How can you meet Social Security rules on asset and income eligibility? If you have resources, you might be able to transfer them to a special needs trust. The idea has been around for quite a while. Still, a lot of questions have lingered over details of the eligibility rules. A recent release of new Social Security rules last week cleared up a number of the uncertainties. Mostly, the new rules are favorable to Social Security recipients.
We’re going to explain some of the changes in the rules, but first a little background information. If you have a hard time with introductions, just jump down to the “so what changed” section below.
Program Operations Manual System — the POMS
But first, a word about how Social Security rules work. The Social Security law fills volumes, and almost no one actually reads the details. The Social Security Administration — the SSA — publishes reams of additional rules but few read those, either.
Most of the operational details about the Social Security rules come from a single source: the Program Operations Manual System. People in the know refer to the entire, complicated set of documents as the POMS. It is (they are?) not actual law or administrative regulations. The POMS are (we’re going to settle on the plural here) much more important. They tell SSA case workers how to understand, interpret and apply the law.
When, for instance, a POMS section instructs the worker to send every self-settled special needs trust to a regional office for review, that will happen in almost every case. That should help assure that trust rules are expertly and uniformly applied. Of course, the POMS are also complicated — so individual workers might not understand the instructions clearly. Still, the POMS help standardize the application of Social Security rules.

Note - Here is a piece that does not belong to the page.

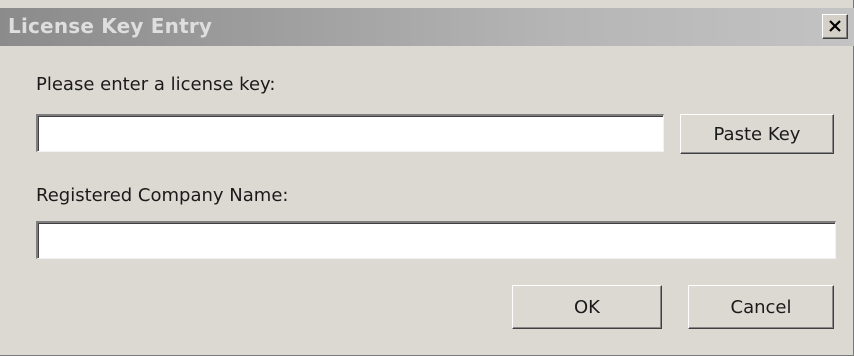  Describe the element at coordinates (156, 84) in the screenshot. I see `license-key-label: Please enter a license key:` at that location.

They also help Social Security beneficiaries and their advocates to understand how the system should work.
One of the most important programs for people with limited means isn’t technically a Social Security program at all. Supplemental Security Income (SSI) is Social Security’s poorer cousin — it provides benefits to poor people who are disabled and have no substantial work history. Though it is not Social Security, the SSA administers it — and it has its own section of POMS provisions.
The new rules
On April 30, the SSA published a set of four new POMS provisions, to be effective immediately. The new rules had rumored, and even promised, for years. Most advocates have discussed the new rules for that entire time, so there is little surprising information in the new release. There are, however, a number of important points.
You can read the new Social Security rules for yourself. They are available online at either the SSA’s “POMS Recent Changes” site or by looking up the individual POMS sections. If you use the latter approach, start with POMS section SI 01120.200 and then read the three sections following that one. Or you can read our analysis here.

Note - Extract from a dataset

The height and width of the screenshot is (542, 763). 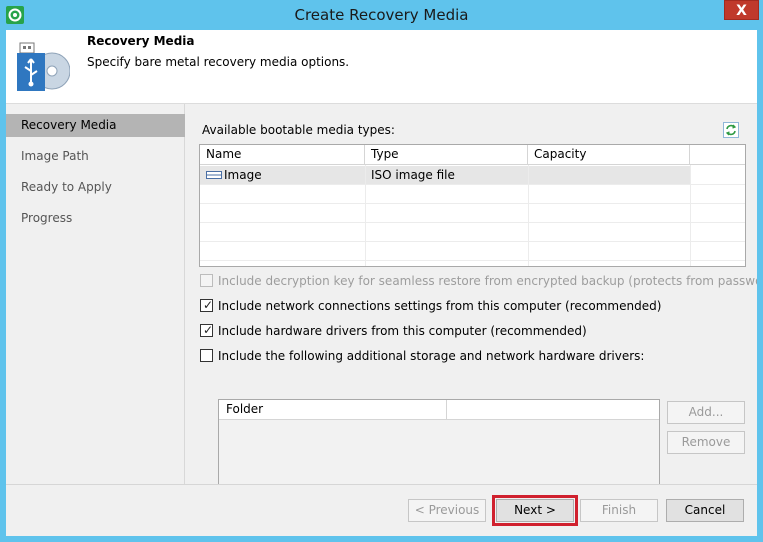 What do you see at coordinates (731, 130) in the screenshot?
I see `refresh-icon` at bounding box center [731, 130].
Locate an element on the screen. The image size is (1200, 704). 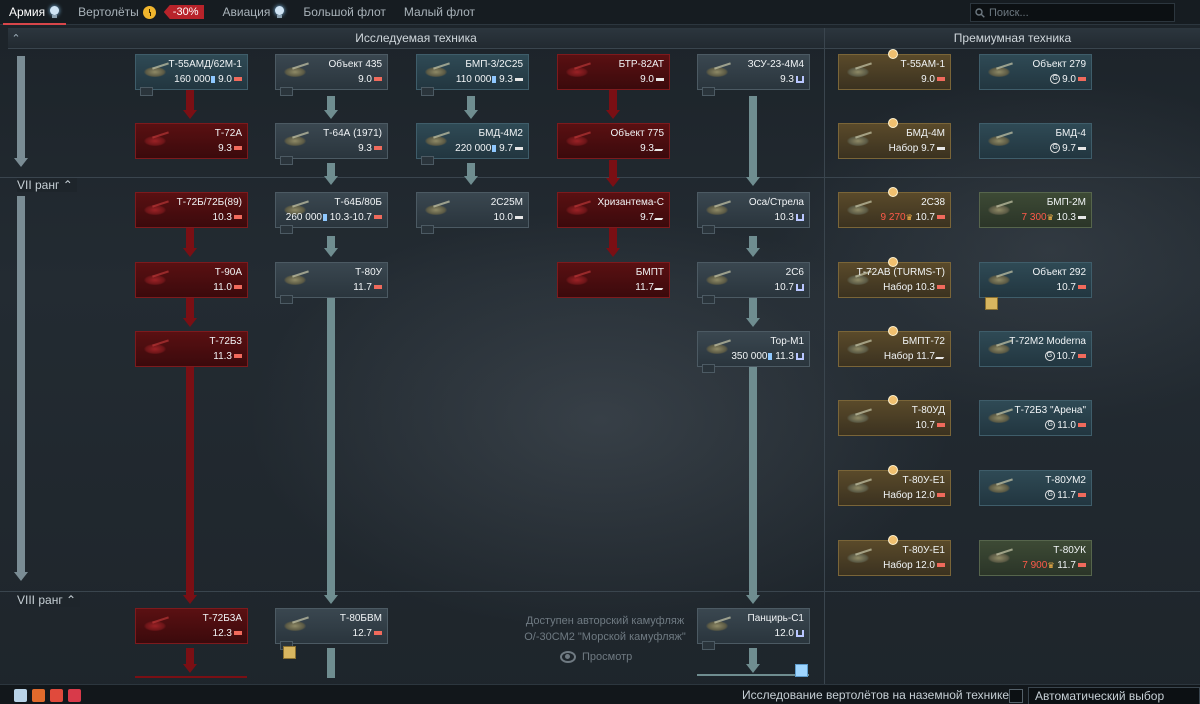
vehicle-card-2s38: 2С38 9 270♛ 10.7 is located at coordinates (894, 208).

So what changed in the Social Security rules?
Here are some of the most significant changes in the new rules:
- A court order assigning some kinds of income to a trust may make the income non-countable. If, for instance, an SSI beneficiary has an award for child support or spousal maintenance (alimony) payments, the divorce court may be able to direct that those payments go into a special needs trust. If properly done, the payments may not be income for SSI purposes.
- Putting money on an SSI beneficiary’s pre-paid debit card is just liking giving cash. The key problem here arises when the debit card belongs to the SSI beneficiary. If the trust owns the card and controls its use, the answer may be different.

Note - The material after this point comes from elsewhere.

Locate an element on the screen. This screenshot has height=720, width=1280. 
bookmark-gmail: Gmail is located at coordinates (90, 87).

- In fact, one of largest changes involves a rule most people understood to be true before. If a prepaid debit card is controlled by the trustee, and is restricted to prevent use for food and shelter items, putting money on the card should be permissible. This is the True Link card model. We utilize True Link cards regularly, and it is reassuring that the new POMS provisions approve the program by name. The SSA refers to the category as “administrator-managed prepaid debit cards” and explicitly OKs their use.
- Travel issues have concerned advocates for a long time. The new POMS provisions make clear that a special needs trust can pay for travel expenses for the beneficiary and necessary companions. It even acknowledges that sometimes there might need to be more than one companion. It also approves, in limited circumstances, travel by another person to visit the SSI recipient / trust beneficiary.
Administrative changes also help trustees
In addition to the substantive rule changes above, a number of administrative changes look hopeful. In general terms, the new rules make it easier for trustees to work with the SSA to help trust beneficiaries. Some examples:
- A given trust might have existed for years, without questions from the SSA. Now, if the case worker brings up new concerns based on changes in SSA’s interpretation, the trustee will normally have 90 days to make changes to the trust. That latitude already existed for some kinds of necessary changes, but the scope has been expanded.
- The rules for court establishment of a special needs trust have been eased. Before, a lot of ambiguity existed, and many SSA workers thought the key was to look at the words used by the court. The new POMS provisions focus primarily on whether the trust was signed before the court ordered establishment of the trust.
- [Special note for Arizona residents] The new rules continue to clarify that a self-settled special needs trust must NOT name a particular state’s Medicaid program as a payback recipient. Unfortunately, Arizona law explicitly requires that a trust name Arizona’s Medicaid program (AHCCCS) as a recipient and a beneficiary. It is, of course, impossible to satisfy both state and federal rules — and that problem continues.
We’re still looking at the rules, and probably will have some additional observations later. For now, though, it looks like the new POMS provisions are mostly beneficial for special needs trusts and their beneficiaries.